▶ _Provided records_:
-- begin --
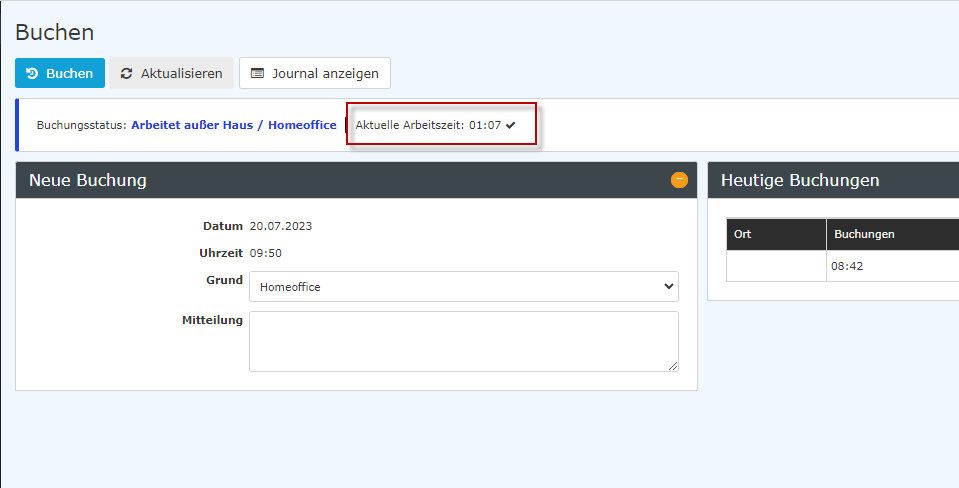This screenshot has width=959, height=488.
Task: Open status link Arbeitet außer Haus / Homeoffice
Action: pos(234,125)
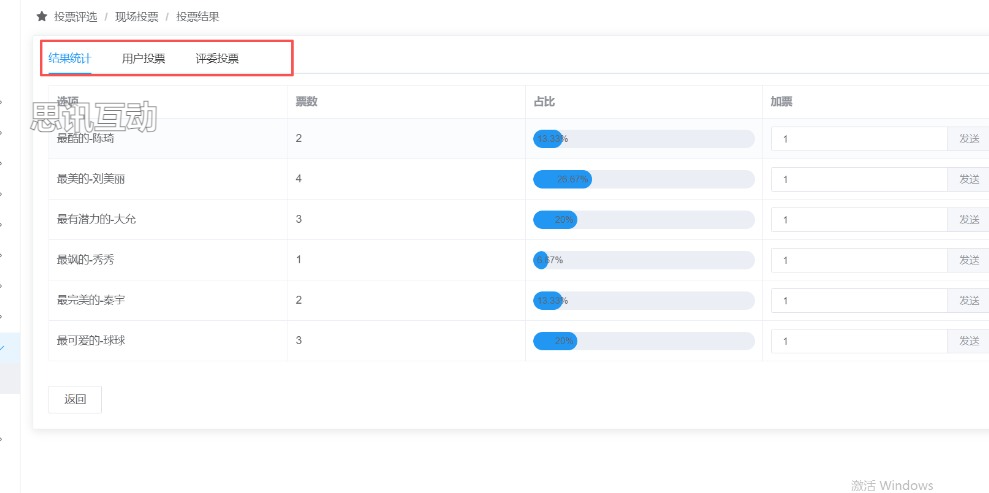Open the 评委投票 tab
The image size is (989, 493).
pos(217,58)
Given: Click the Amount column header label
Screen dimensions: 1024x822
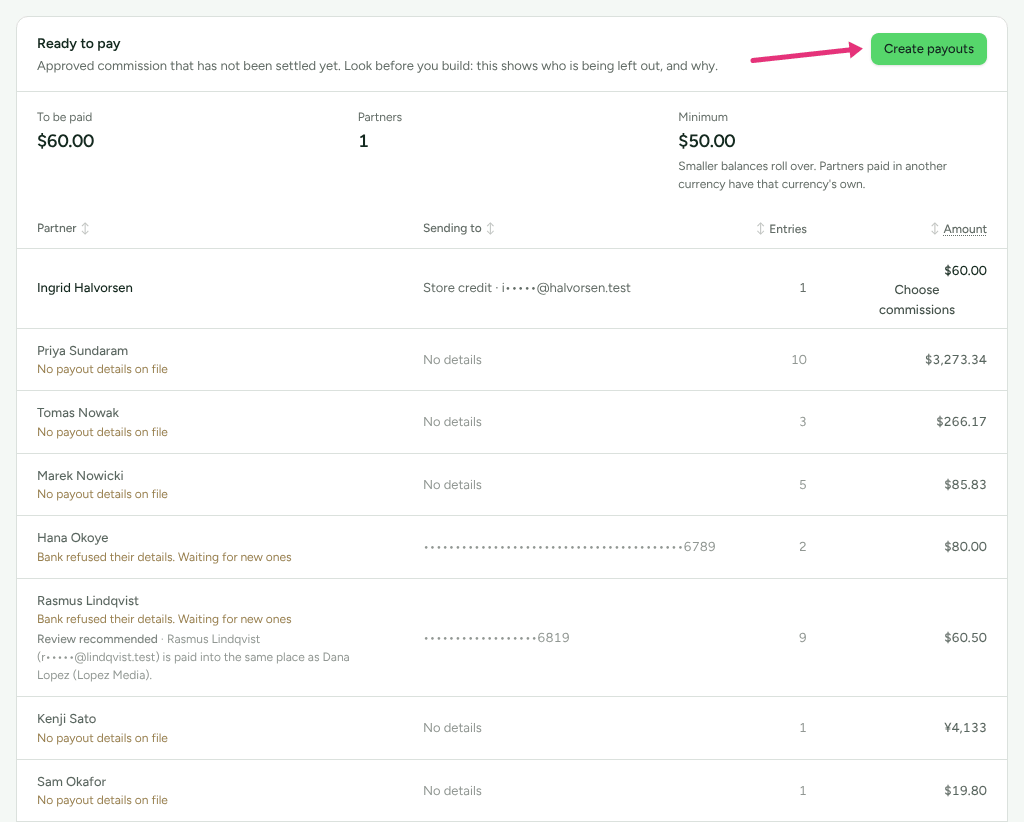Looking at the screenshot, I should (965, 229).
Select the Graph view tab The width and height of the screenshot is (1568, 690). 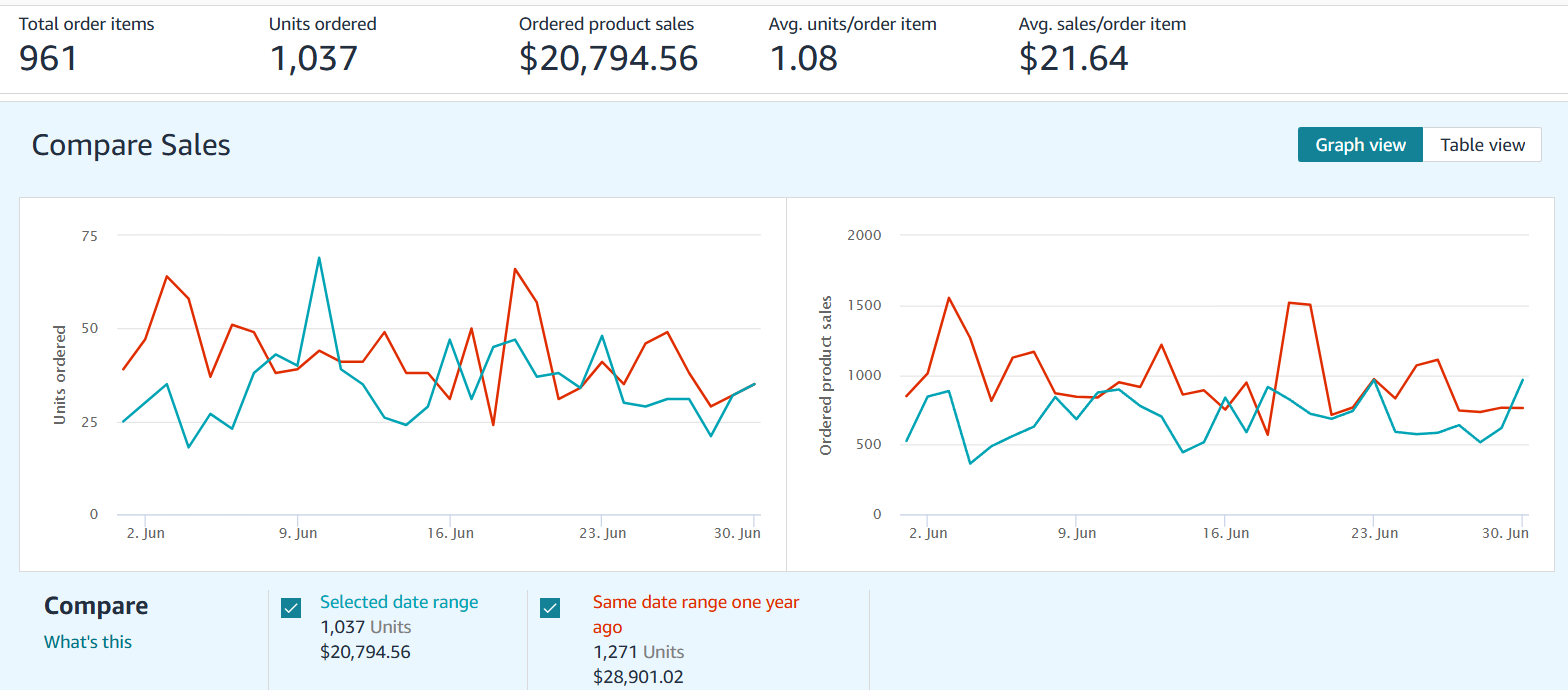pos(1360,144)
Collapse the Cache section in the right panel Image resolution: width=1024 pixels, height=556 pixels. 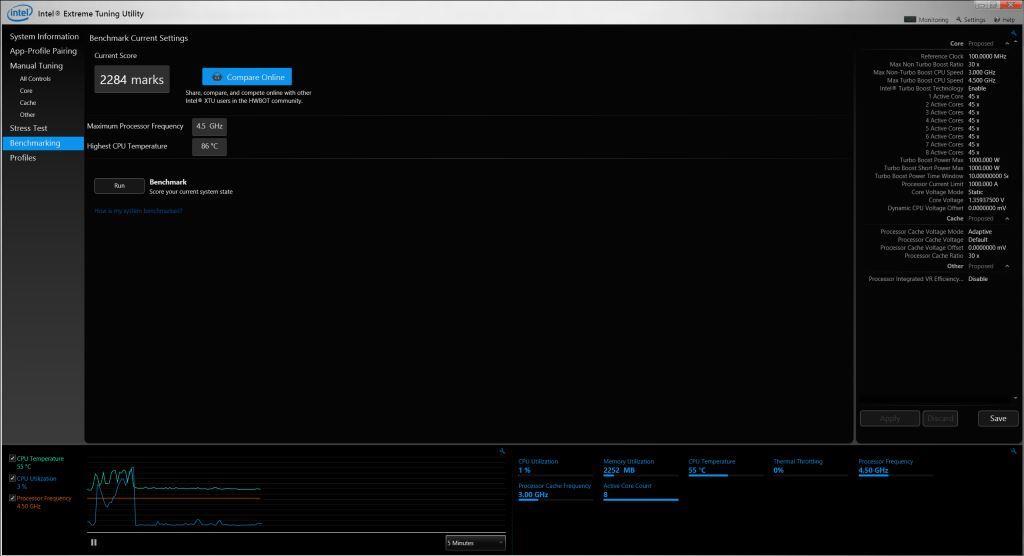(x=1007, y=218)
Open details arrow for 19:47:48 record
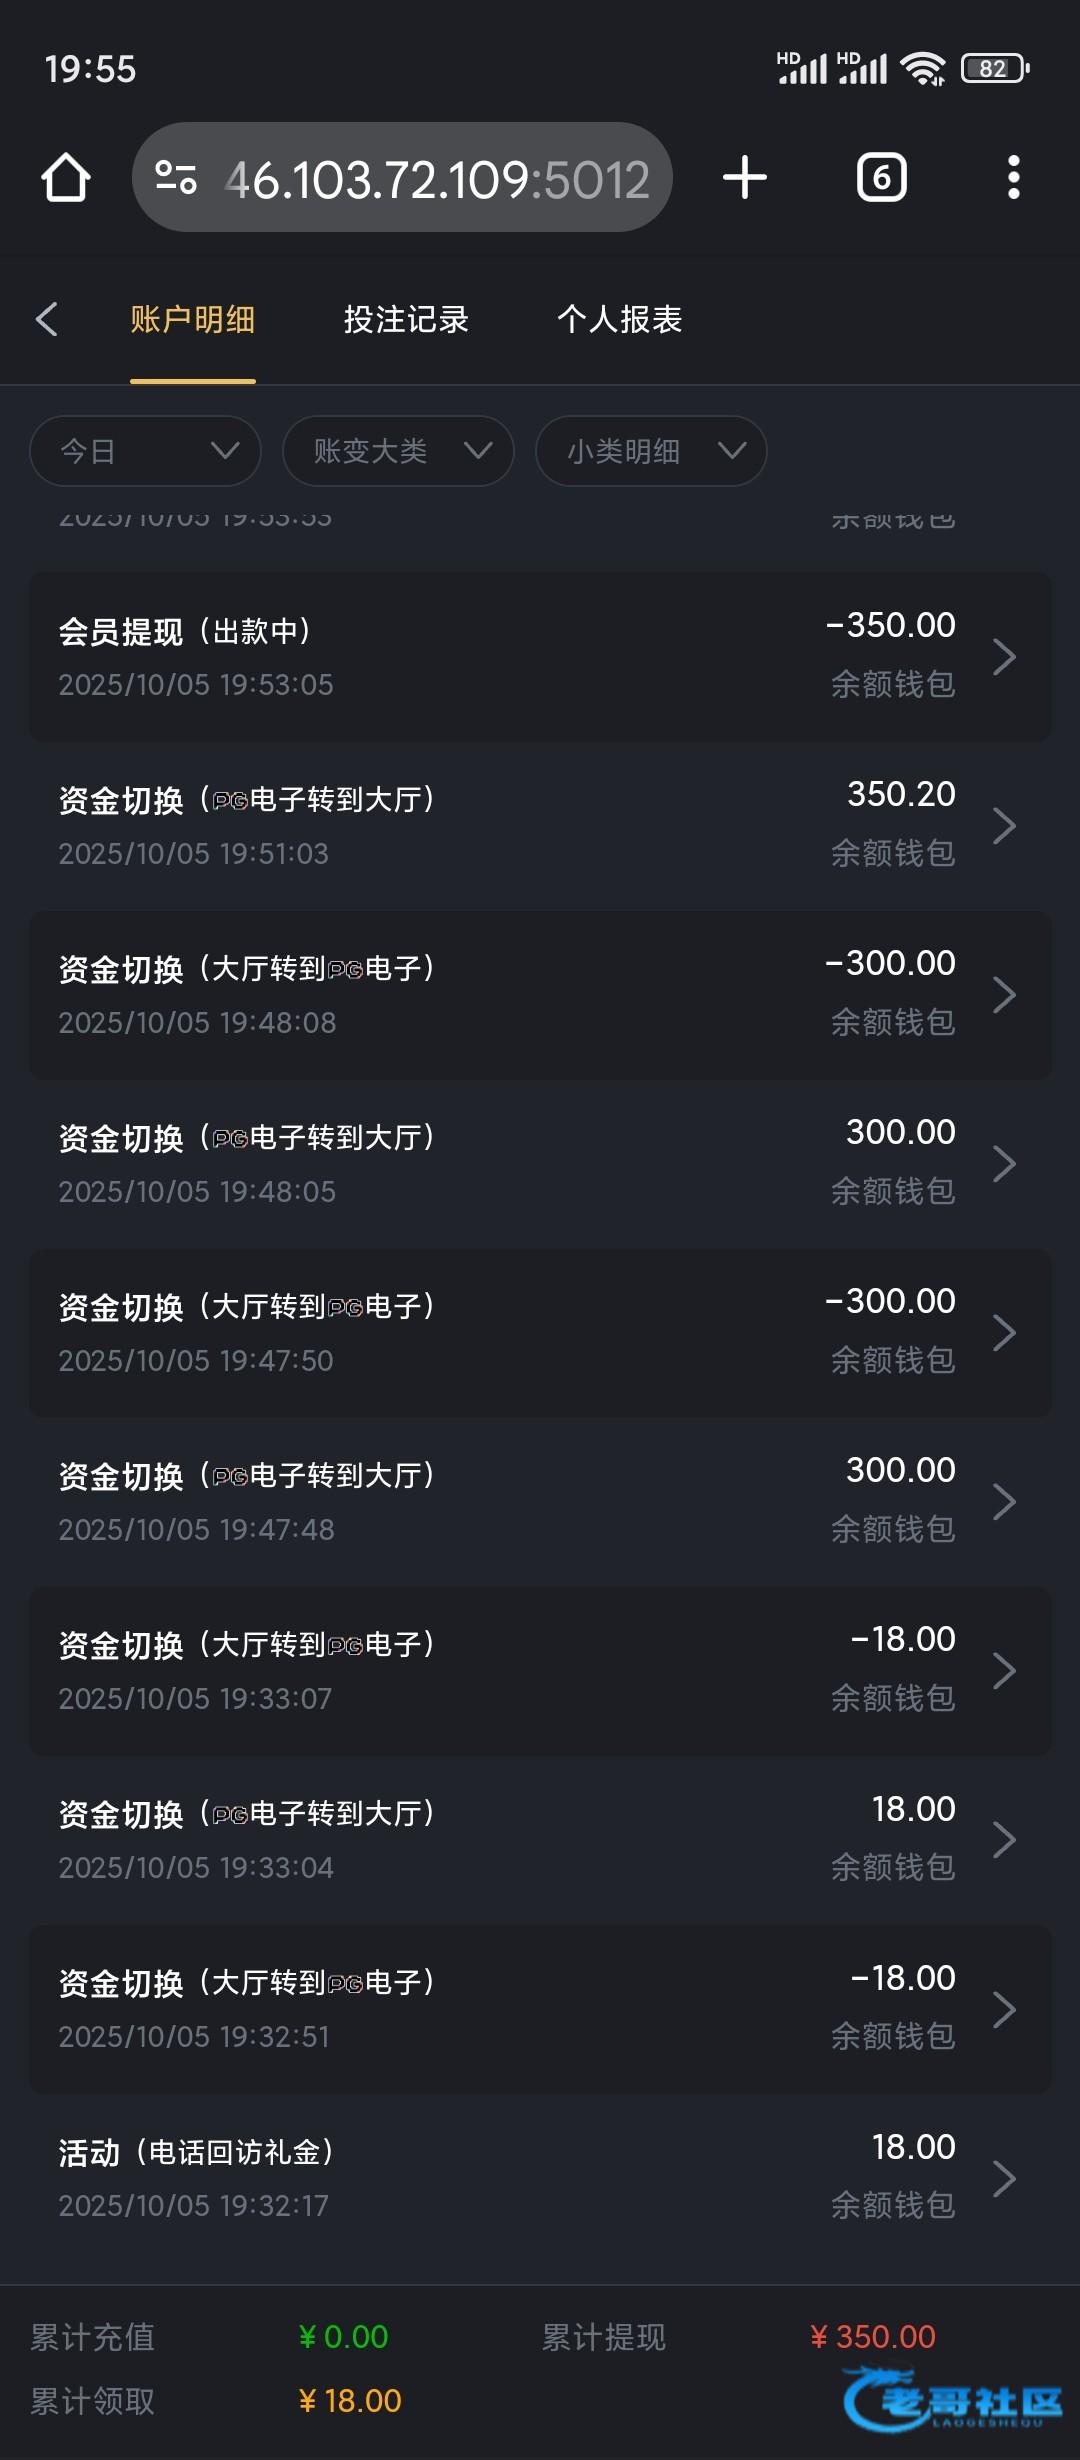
-- end --
▶ _Given exercise_:
Rewrite the rows above as a numbered list, beginning with the first line of the rows and continuing through the line containing "Looking at the". Omit blank lines and pictures.

▶ _The result_:
1. This screenshot has width=959, height=488.
2. Task: Open status link Arbeitet außer Haus / Homeoffice
3. Action: pos(234,125)
4. Open the 评委投票 tab
5. The image size is (989, 493).
6. pos(217,58)
7. Given: Click the Amount column header label
8. Screen dimensions: 1024x822
9. Looking at the screenshot, I should (965, 229).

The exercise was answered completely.